◆ **Required work**: Copy the lines starting with the line that contains "You are a GUI" and going on through the line that contains "tap(268, 111)", and include every request line. Multiply each click coordinate in the answers by 0.25, rounding to whole numbers with halves rounded up, and leave all other numbers unchanged.

◆ **Dataset extract**:

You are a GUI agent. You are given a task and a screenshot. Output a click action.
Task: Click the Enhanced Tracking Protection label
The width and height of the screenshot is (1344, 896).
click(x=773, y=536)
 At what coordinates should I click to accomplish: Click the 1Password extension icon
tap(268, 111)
* * *
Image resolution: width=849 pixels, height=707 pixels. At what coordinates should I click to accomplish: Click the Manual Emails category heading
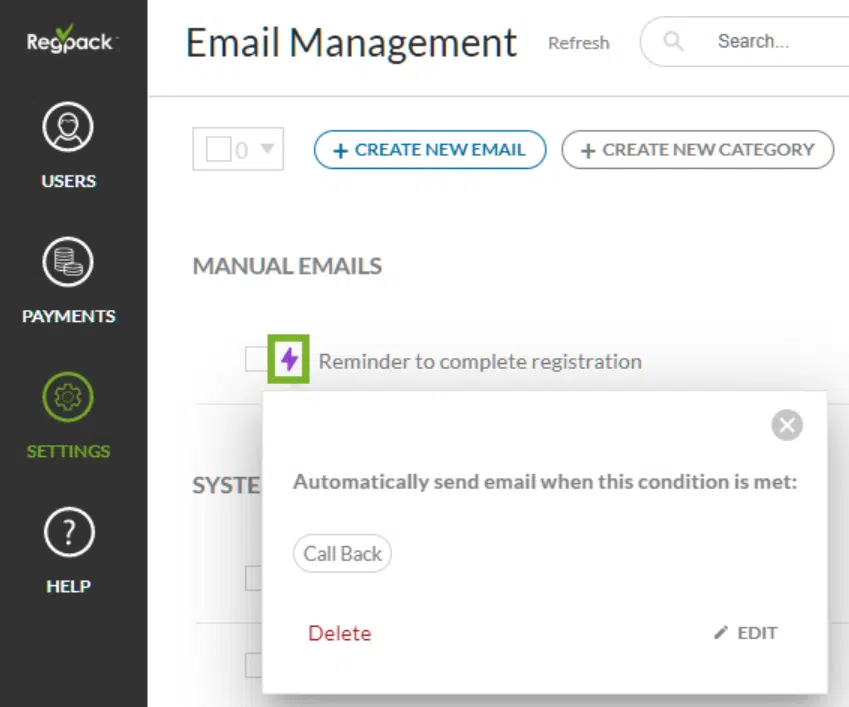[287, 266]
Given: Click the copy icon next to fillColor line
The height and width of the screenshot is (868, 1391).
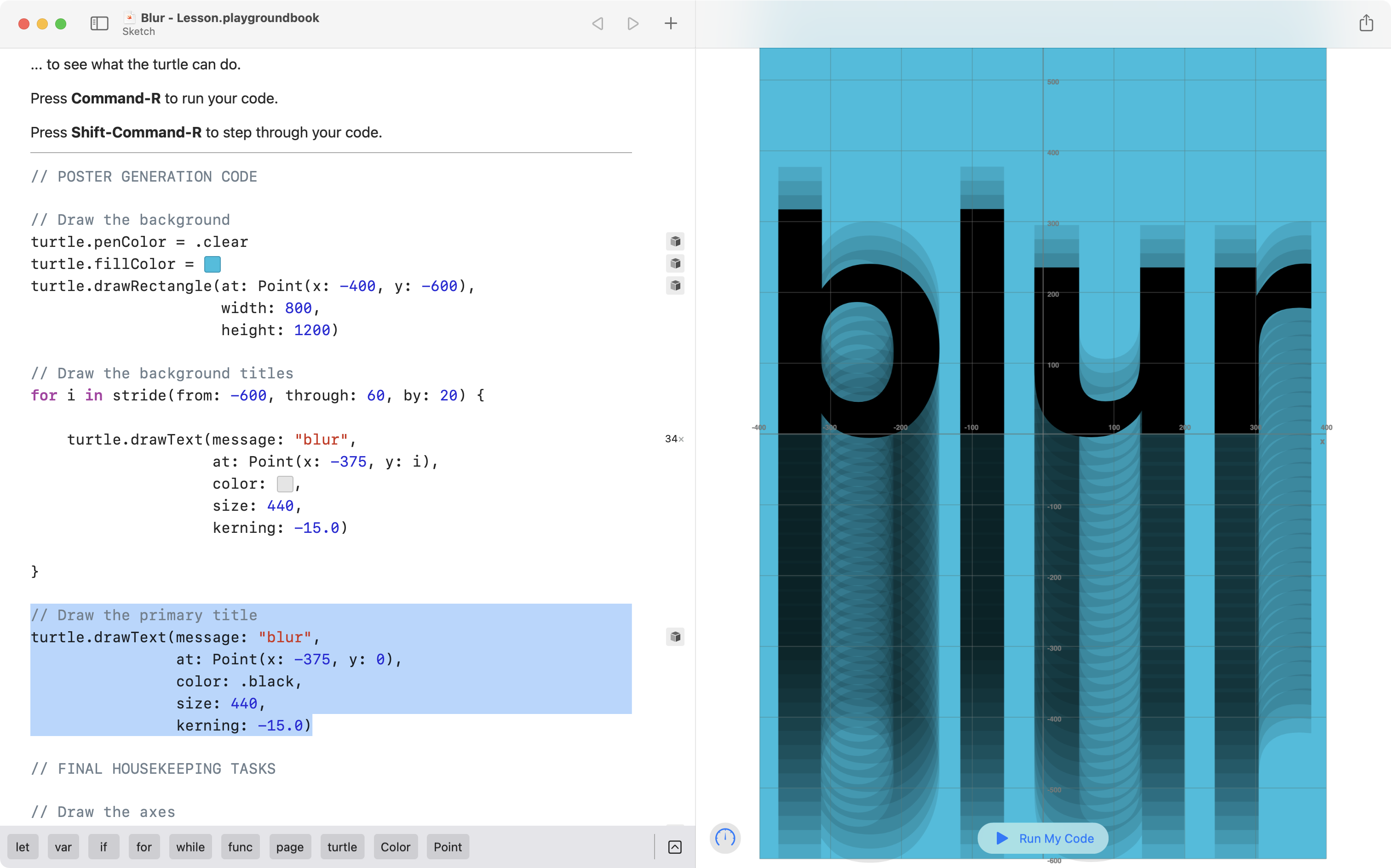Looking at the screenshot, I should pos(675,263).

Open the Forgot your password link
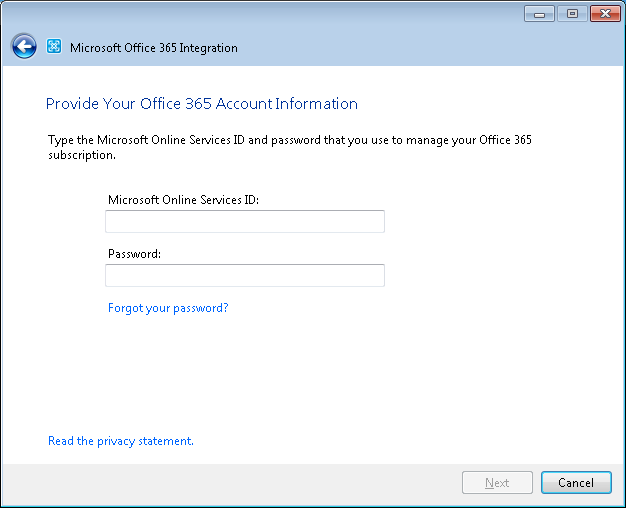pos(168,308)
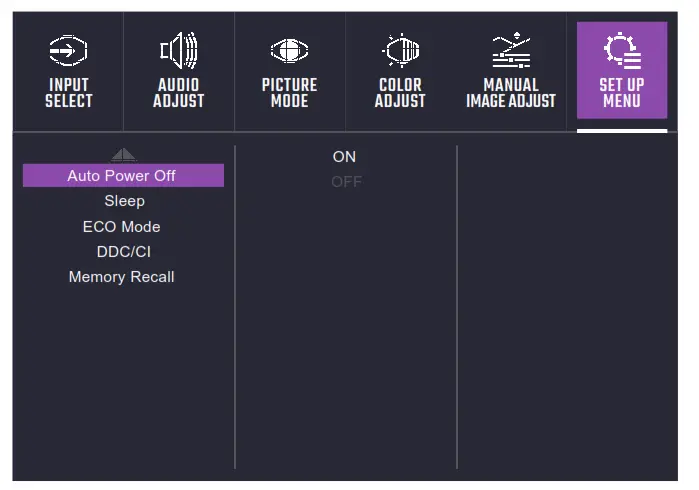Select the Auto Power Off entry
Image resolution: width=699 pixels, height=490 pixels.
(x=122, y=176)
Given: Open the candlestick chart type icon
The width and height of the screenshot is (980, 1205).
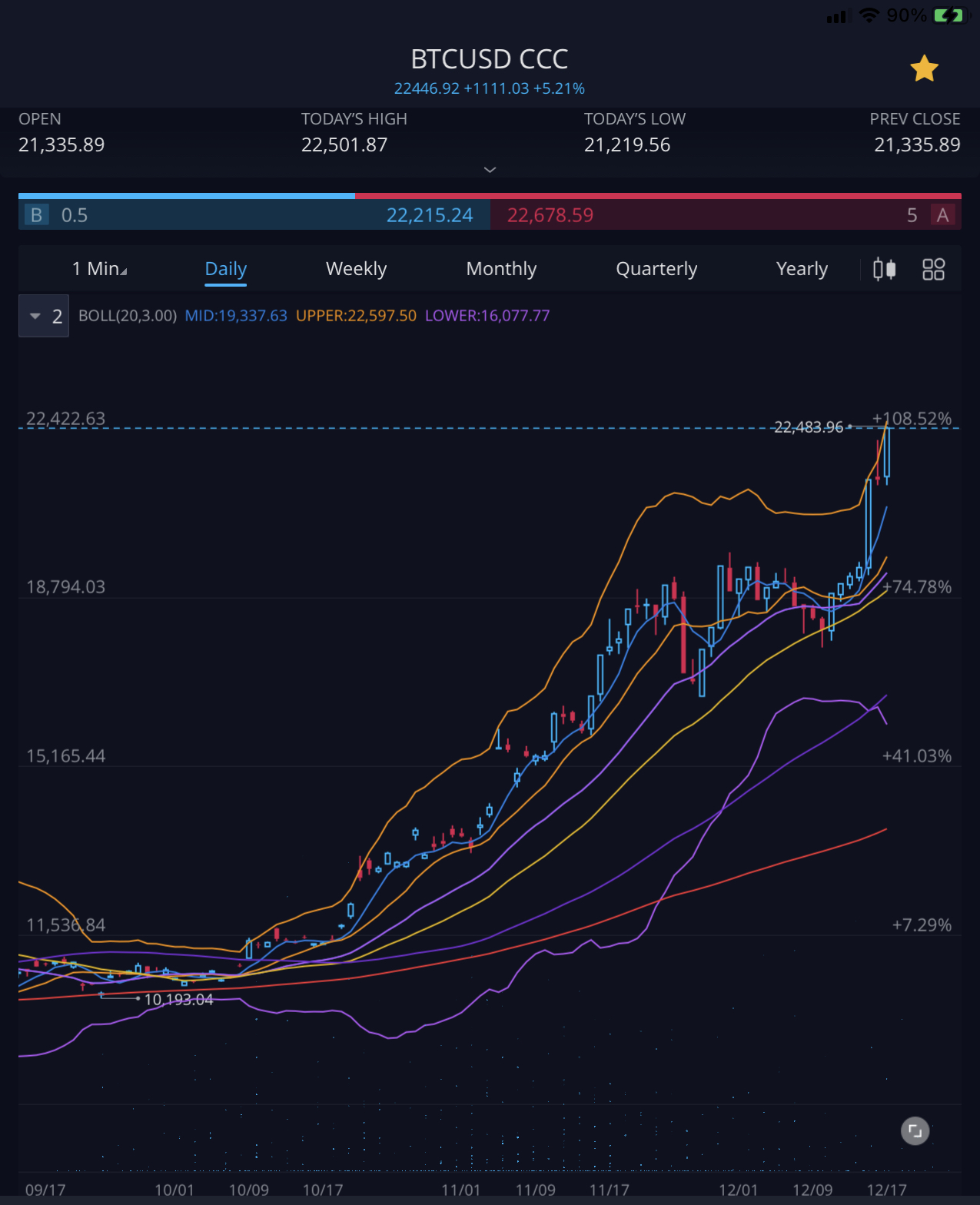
==
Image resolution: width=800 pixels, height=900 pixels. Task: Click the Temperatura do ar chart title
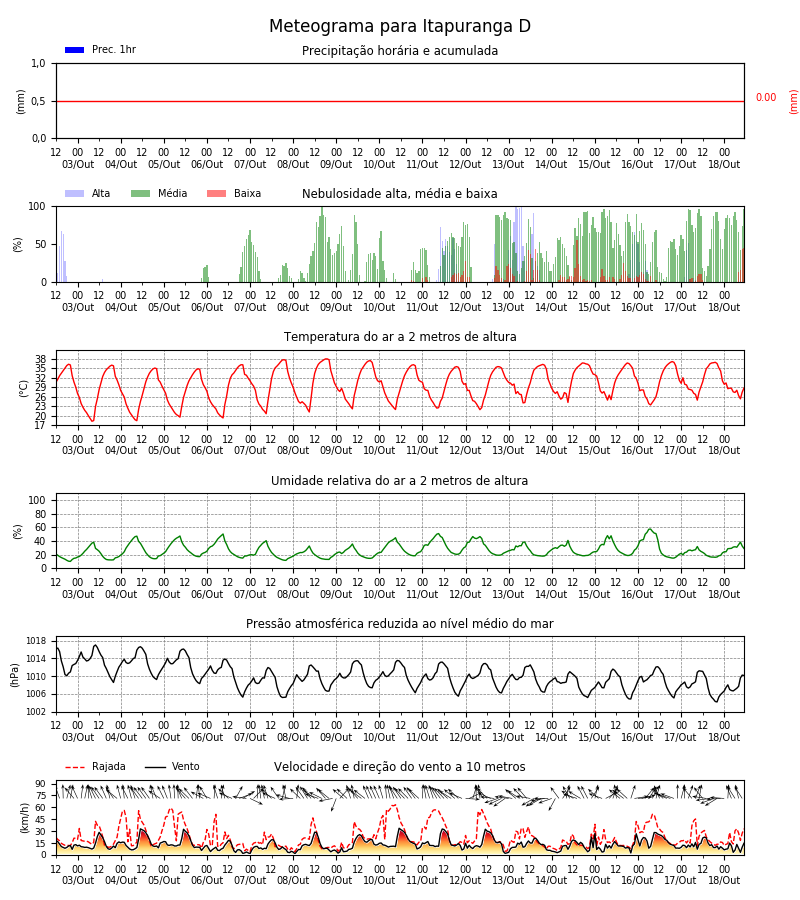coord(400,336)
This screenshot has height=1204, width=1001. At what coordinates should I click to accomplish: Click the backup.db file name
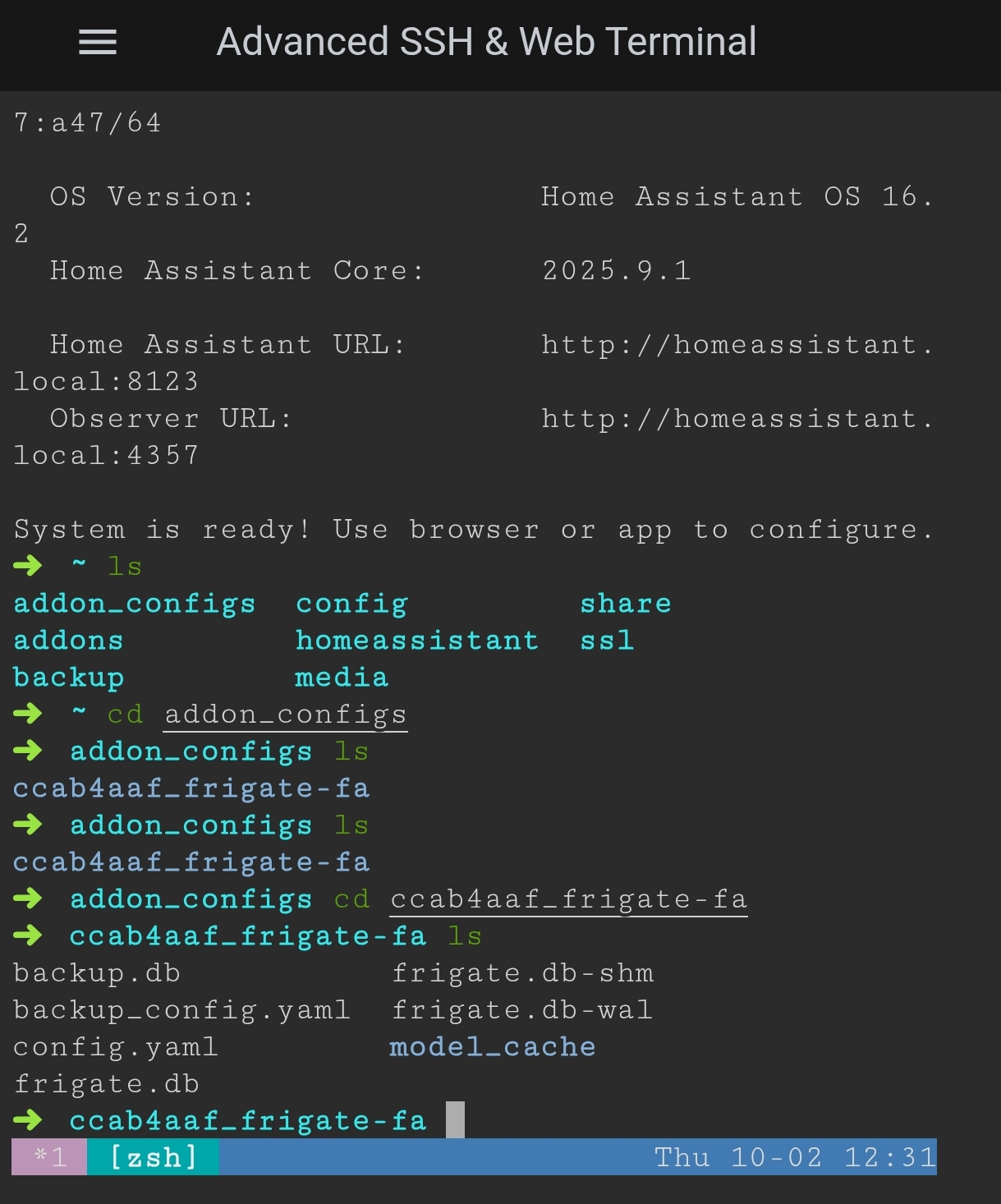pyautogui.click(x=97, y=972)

◆ **Complete output**:
You are a GUI agent. You are given a task and a screenshot. Output a click action.
Task: Click the Enhanced Tracking Protection label
The width and height of the screenshot is (1344, 896).
click(x=193, y=134)
 At what coordinates should I click to accomplish: Click the 1Password extension icon
tap(67, 28)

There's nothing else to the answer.